Entering Monday’s affair, the Utah Jazz had the NBA’s eighth-best home record, but just the 19th-best record on the road. If their recent road trip was evidence of the latter, their performance against the Pistons proved the former. While they did not dazzle, they were able to withstand a decent run by Detroit to capture a much-needed victory.
The win moves the Utah Jazz into a tie with the Los Angeles Lakers, but by virtue of owning the tiebreaker, they find themselves back in the Western Conference’s eighth playoff slot.
Ratcheted Reserves: It has been a constant theme this season, but the Jazz bench injected a positive energy and teamwork into a somewhat listless first half. The Jazz reserves dominated the second quarter, outscoring Detroit 31-18.
Perhaps the story of the game for Utah was the play of fan favorite Jeremy Evans. With injuries affecting the Jazz rotation (Paul Millsap and Jamaal Tinsley were out), Evans took advantage of the opportunity. In 24 minutes of action, the high-flying forward played an excellent floor game — eight points, seven rebounds, five assists and two blocked shots. He hustled, crashed the boards and hit a pair of jump shots.
Enes Kanter continued his strong, strong play. He was again brilliant offensively, hitting a variety of shots from inside and outside. In some ways, his scoring looked effortless against the Pistons’ big man corps. The Turkish center was 7 of 9 from the floor for 14 points and eight rebounds.
Marvin Williams’ move to the bench seems to have rejuvenating his play. The veteran small forward registered his third consecutive encouraging game. With a bounce in his step, he looked confident offensively. Williams connected on 5 of 8 shots, including 2 of 3 from 3-point range. He had 14 points, six rebounds and four assists.

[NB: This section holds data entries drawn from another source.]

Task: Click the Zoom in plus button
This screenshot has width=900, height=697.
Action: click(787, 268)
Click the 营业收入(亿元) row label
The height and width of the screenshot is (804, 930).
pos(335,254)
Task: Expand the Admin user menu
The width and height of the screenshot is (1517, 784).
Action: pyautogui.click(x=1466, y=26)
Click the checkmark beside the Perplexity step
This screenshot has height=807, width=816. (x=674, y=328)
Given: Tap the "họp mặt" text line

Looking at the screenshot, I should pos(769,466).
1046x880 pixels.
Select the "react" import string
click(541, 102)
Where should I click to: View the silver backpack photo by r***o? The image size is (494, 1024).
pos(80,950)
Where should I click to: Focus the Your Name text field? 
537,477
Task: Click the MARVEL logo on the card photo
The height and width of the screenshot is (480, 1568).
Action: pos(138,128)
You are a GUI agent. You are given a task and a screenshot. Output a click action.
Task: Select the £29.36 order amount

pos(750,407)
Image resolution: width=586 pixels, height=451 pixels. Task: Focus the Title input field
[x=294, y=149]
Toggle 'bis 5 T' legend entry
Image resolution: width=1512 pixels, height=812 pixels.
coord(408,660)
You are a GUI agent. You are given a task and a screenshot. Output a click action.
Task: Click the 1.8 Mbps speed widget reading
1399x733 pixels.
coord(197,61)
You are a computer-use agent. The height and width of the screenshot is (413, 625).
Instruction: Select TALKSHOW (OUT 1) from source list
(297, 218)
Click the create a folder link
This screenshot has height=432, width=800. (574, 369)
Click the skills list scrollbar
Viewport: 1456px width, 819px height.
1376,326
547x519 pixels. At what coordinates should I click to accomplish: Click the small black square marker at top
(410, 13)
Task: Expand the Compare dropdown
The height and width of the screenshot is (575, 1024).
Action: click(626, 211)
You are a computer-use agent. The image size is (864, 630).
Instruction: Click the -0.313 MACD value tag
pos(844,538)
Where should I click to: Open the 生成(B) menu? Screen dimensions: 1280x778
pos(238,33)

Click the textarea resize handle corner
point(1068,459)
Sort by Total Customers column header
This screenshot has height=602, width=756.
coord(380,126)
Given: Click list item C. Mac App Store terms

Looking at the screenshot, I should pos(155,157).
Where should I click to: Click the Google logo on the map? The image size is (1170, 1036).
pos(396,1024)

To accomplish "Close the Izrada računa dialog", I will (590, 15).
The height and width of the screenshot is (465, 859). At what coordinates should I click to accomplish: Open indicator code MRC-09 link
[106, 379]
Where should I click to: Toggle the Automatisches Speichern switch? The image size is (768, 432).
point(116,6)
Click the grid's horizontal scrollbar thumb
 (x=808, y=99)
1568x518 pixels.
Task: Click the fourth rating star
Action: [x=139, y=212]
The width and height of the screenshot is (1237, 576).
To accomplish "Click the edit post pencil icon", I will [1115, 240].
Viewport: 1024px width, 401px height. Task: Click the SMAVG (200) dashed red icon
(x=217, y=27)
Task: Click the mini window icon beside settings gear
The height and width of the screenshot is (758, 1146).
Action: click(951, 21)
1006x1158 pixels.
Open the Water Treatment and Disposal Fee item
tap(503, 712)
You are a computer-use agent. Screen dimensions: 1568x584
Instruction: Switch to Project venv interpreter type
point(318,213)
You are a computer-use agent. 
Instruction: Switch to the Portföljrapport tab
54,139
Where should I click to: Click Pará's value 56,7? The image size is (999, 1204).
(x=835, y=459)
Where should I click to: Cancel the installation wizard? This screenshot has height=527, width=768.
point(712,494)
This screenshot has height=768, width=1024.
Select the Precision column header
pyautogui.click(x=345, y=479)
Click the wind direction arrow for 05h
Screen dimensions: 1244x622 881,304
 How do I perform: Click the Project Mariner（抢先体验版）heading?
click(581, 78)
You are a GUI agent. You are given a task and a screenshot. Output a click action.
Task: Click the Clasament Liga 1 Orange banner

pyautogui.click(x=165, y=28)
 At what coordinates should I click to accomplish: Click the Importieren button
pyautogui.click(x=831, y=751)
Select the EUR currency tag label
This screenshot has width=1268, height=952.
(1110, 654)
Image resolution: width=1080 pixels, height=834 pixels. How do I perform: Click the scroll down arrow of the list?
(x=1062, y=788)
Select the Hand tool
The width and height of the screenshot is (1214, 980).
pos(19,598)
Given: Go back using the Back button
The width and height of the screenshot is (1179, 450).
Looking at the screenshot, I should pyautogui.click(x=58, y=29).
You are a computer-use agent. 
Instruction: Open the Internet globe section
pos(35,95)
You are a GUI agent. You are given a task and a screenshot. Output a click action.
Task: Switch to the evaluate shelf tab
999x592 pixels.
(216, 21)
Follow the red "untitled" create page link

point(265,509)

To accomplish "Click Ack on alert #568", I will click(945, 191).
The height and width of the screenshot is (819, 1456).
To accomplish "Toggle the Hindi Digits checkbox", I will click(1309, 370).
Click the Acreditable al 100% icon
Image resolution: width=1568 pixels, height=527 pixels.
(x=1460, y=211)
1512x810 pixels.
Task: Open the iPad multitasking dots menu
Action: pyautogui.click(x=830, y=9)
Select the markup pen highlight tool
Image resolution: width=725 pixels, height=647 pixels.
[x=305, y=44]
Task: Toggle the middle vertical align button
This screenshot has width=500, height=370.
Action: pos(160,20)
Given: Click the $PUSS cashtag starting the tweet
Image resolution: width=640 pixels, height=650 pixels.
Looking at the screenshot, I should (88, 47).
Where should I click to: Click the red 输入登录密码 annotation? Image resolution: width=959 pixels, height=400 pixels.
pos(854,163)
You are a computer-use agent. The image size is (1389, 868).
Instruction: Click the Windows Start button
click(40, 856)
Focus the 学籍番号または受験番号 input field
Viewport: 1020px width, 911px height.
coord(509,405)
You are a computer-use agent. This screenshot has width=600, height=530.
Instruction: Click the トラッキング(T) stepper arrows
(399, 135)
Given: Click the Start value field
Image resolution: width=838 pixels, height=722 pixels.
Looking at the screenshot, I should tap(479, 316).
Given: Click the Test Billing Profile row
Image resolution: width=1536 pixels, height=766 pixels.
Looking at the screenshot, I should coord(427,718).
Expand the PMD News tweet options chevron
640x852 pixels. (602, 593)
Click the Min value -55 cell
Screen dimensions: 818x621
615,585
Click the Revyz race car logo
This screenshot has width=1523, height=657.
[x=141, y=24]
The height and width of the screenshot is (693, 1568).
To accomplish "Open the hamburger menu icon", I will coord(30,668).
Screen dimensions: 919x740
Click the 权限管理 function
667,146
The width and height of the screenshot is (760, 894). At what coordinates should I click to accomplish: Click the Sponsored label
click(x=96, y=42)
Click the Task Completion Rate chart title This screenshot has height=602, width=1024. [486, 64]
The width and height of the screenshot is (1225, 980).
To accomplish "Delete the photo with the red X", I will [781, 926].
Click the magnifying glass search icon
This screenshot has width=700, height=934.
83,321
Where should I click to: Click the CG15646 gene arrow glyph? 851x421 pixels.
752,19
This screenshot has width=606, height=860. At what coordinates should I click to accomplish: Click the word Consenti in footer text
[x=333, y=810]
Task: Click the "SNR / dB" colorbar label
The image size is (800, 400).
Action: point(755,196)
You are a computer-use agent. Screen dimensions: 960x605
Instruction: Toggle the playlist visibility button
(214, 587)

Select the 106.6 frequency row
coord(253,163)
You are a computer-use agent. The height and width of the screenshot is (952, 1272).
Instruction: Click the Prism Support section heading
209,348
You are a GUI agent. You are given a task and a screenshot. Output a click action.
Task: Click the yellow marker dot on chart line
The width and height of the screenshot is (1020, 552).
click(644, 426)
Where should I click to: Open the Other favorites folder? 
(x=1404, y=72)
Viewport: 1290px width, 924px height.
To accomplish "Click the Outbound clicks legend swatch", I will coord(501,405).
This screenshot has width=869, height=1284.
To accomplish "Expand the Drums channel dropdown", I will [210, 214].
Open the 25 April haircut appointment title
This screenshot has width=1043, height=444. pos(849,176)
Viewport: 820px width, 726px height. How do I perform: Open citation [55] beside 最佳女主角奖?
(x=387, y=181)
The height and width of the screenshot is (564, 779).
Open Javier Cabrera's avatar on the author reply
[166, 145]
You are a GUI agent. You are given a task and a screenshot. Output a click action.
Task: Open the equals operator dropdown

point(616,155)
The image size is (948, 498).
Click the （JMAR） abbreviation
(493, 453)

Add in Gordon Hayward’s 13 points, and Utah’s bench outscored Detroit’s 54-41. More importantly, each reserved managed a positive plus-minus mark. Four of them were between plus-16 and plus-23.
This and That:
• Mo Williams had his best outing since returning to the lineup. Utah’s starting point guard had 20 points and six assists in 26 minutes.
• Detroit guard Brandon Knight exited the game after just four minutes of action, thus keeping him from redeeming himself from the highly publicized DeAndre Jordan dunk — and the unfair criticism he received from the play.
• After having 13 assists and 19 turnovers against the New York Knicks, Utah had 26 assists to just 11 turnovers Monday.
• Utah’s handiwork on the boards, outrebounding Detroit 47-30, was also integral.
David Smith provides instant analysis for Deseret News' Utah Jazz coverage. He works for LDS Philanthropies and also blogs for the Utah Jazz 360 website. He can be reached at firstname.lastname@example.org or on Twitter at davidjsmith1232.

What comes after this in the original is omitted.